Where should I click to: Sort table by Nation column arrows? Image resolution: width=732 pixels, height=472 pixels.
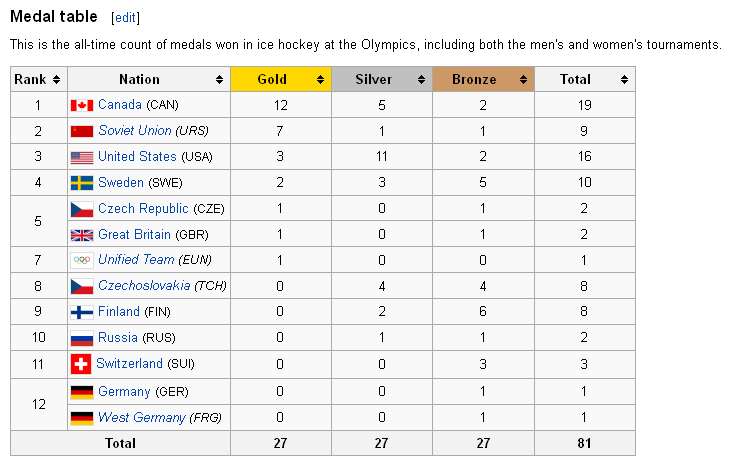[x=219, y=79]
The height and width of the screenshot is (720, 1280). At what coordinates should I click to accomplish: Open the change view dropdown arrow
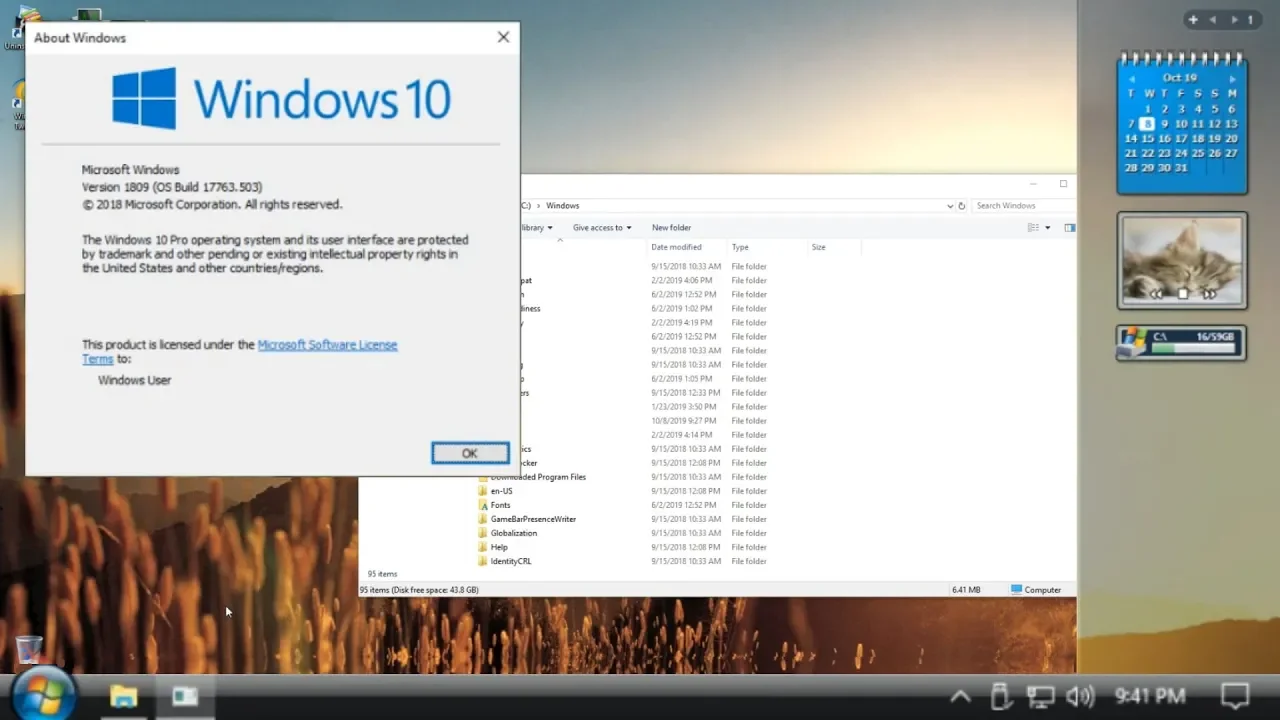click(1048, 228)
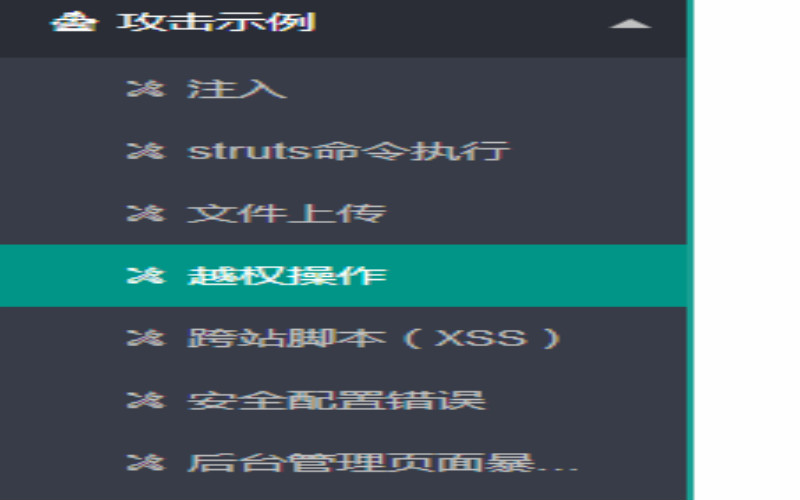
Task: Click the icon before 跨站脚本（XSS）
Action: pos(146,338)
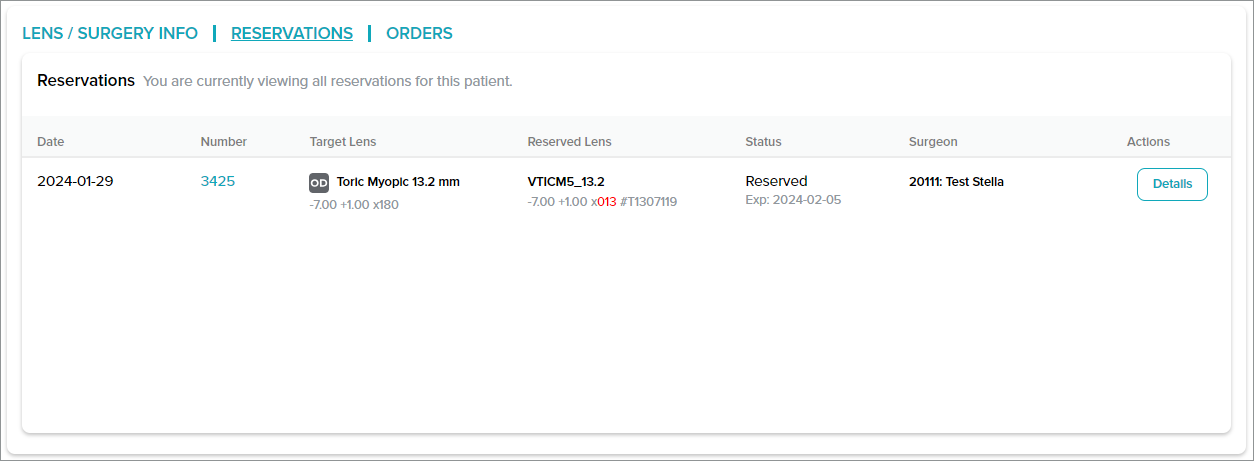Select the Target Lens column header

(x=343, y=142)
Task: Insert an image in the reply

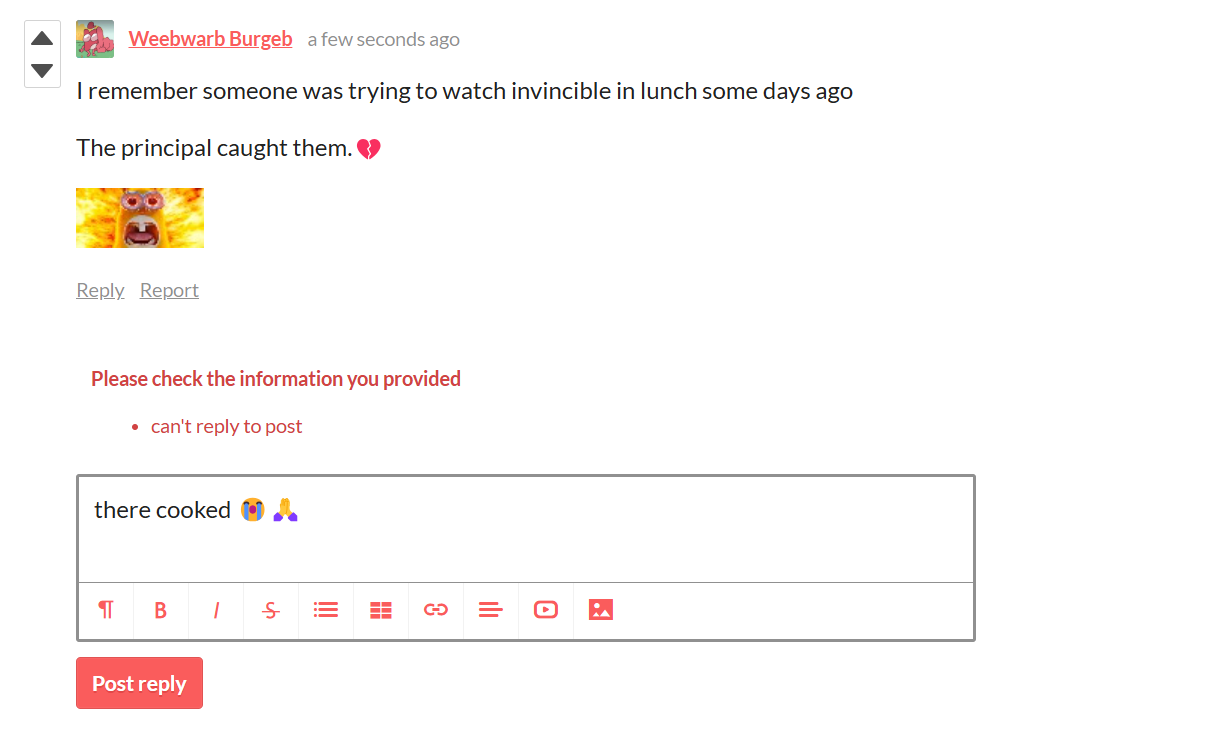Action: (x=601, y=610)
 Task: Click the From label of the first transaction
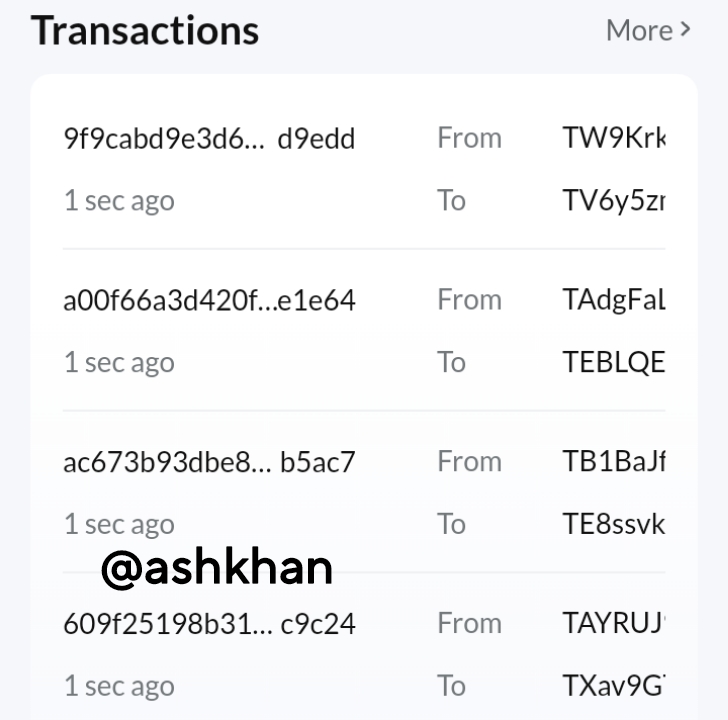point(469,138)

++++++++++++++++++++

▶ [Exercise aim]:
Write out the data word for word, with every picture dropped.

▶ [Answer to this exercise]:
Where should I click to: Sort table by Nation column arrows? Image resolution: width=732 pixels, height=472 pixels.
[x=219, y=79]
The height and width of the screenshot is (720, 1280). At what coordinates should I click to accomplish: Open the change view dropdown arrow
click(1048, 228)
Task: Click the icon before 跨站脚本（XSS）
Action: pos(146,338)
Select the Target Lens column header

(x=343, y=142)
Task: Insert an image in the reply

Action: (x=601, y=610)
 Task: Click the From label of the first transaction
point(469,138)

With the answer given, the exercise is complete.